Given the image most Americans have of terrorists, there is a little irony in watching The Lost Honor of Katharina Blum in 2008 and seeing the cop who files the first false report on Katharina dressed in a costume as an Arab sheik. It's too often forgotten that it doesn't require skin tones of a darker hue to commit acts of terrorism. Böll modeled Ludwig's alleged connections on the Baader-Meinhof organization, and Katharina's persecution has roots in libelous articles printed about the author in relation to that group. Baader-Meinhof sought political change in Europe through violent means. They were honest-to-goodness anarchists (albeit organized), and in a fairly new democracy like Germany, terms like "anarchist" and "communist" carried real weight. People were dying for what they believed, and often being punished just for believing it. Right-wing pundits in the U.S. might do well to consider that before they resort to such hot-button tags, either seriously or in jest (the former is dangerous, and the latter even moreso). But then, that ties in exactly with what Schlöndorff and von Trotta were getting at in their film adaptation: why worry about what's really happening when you can bundle it all up in a scapegoat's clothes.

We’d do well to pay attention to what they are saying, too. There are some very literary tags we could put on Katharina's plight in the film. Orwellian comes to mind. So does Kafka-esque. Katharina is brought under charges her accusers refuse to explain to her and given no real recourse to defend herself. Put a hood over her head and ship her down to Cuba, and she'd fit right in at Guantanamo Bay. Sure, she has secrets to hide, but don't we all? At the outset of her persecution, her biggest crime is wanting to keep her private life private. Kommissar Beizmenne suggests that she cooperate with him now, for her own good, because he's a fair man who will treat her right--the sheep's clothing worn by every wolf in a totalitarian state that claims the shepherd's pasture is a democracy.

The mystery that runs through The Lost Honor of Katharina Blum is how Ludwig slipped past the police to get out of her apartment. It's not much of a spoiler to say that Katharina has more of a hand in his flight than she lets on, yet it's also not much of surprise that the more she hears of the police's case against him, the less inclined she is to reveal her knowledge. Given their treatment of her, why should she believe them, anyway?

The end result of the false accusations is that by the time Katharina is let off the hook, she has been turned against her oppressors to such a degree, she becomes exactly what they accused her of being. Though Böll's main axe to grind is with the sensationalistic press, it could have just as easily been brought down on the governmental forces that put their boot into Katharina's life. The author and the film directors saw that if you treat people as if they are thieves, they will ultimately steal from you, having nothing left to lose. Escalate the dirty deeds you accuse them of, and the resulting creation will match.
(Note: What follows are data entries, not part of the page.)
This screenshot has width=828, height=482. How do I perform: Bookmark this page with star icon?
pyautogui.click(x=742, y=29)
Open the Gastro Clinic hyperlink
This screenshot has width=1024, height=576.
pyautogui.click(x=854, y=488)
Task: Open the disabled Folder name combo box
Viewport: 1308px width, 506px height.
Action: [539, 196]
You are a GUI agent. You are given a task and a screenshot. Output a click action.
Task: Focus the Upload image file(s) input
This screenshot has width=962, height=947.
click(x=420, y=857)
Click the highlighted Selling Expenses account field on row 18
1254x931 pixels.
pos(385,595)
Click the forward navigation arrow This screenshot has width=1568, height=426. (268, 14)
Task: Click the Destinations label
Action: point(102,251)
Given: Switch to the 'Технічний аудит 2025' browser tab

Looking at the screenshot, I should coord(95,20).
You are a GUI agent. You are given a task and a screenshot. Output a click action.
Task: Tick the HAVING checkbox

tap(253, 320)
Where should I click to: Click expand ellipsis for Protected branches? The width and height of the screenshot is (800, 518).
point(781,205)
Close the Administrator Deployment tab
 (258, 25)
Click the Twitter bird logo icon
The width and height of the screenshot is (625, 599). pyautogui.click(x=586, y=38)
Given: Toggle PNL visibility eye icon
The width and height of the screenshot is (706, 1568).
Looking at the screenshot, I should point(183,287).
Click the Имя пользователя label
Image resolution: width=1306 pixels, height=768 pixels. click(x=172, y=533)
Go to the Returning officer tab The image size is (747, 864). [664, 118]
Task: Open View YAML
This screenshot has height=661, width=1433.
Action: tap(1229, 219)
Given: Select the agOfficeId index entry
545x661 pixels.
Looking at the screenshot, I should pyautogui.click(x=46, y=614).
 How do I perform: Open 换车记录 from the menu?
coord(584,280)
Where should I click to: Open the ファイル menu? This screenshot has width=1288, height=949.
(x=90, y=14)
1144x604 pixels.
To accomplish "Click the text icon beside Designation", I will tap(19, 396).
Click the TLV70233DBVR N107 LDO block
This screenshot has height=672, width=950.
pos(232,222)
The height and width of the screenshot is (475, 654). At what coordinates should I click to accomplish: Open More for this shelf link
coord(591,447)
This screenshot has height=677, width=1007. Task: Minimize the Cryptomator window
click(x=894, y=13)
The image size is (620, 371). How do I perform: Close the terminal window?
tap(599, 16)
So, don't tell me we couldn't foresee that falsely detaining Muslim men and accusing them of terrorism would create more terrorists, or that wrongly invading another country and forcing them to accept our straw-man version of democracy wouldn't result in that straw man being kicked to the ground. The Lost Honor of Katharina Blum made all of that quite clear via a chilling, easy-to-digest mis-en-scene. Isn't it time we all started paying attention?